**Collected data entries:**

───

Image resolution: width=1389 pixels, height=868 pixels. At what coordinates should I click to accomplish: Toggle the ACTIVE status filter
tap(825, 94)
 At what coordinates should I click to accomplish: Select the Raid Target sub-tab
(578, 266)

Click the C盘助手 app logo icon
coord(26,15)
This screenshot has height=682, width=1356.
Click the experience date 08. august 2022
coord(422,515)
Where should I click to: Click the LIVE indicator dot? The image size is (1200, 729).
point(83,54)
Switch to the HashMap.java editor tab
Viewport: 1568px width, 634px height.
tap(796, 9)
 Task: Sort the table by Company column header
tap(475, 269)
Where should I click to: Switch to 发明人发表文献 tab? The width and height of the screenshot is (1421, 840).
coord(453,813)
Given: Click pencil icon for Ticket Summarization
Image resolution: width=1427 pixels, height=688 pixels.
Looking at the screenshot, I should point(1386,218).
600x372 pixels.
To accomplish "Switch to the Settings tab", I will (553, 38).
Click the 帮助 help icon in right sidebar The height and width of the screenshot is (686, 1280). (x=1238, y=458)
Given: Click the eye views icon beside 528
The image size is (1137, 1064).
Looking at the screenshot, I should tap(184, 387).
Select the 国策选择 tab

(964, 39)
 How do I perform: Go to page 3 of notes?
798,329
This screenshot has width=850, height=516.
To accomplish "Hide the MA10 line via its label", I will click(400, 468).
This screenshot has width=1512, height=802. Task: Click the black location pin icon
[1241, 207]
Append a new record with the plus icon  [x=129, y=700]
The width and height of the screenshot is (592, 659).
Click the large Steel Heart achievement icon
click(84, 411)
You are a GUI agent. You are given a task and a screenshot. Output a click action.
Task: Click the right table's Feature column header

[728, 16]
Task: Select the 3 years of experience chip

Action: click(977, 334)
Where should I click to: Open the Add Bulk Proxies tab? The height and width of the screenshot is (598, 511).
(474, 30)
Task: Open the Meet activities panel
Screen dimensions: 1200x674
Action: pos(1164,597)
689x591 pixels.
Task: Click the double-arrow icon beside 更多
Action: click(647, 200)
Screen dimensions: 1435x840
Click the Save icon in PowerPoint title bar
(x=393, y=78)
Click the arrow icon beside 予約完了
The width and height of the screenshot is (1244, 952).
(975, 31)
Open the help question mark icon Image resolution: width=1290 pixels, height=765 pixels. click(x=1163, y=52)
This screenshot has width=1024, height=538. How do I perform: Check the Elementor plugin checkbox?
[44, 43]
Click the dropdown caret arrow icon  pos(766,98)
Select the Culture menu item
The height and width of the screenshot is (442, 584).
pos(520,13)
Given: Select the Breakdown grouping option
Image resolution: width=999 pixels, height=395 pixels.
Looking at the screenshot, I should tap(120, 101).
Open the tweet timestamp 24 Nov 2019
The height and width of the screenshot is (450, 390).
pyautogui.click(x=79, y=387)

───

Looking at the data above, state how many of its lines contain the word "will", and give nothing but that number.

**Result:** 2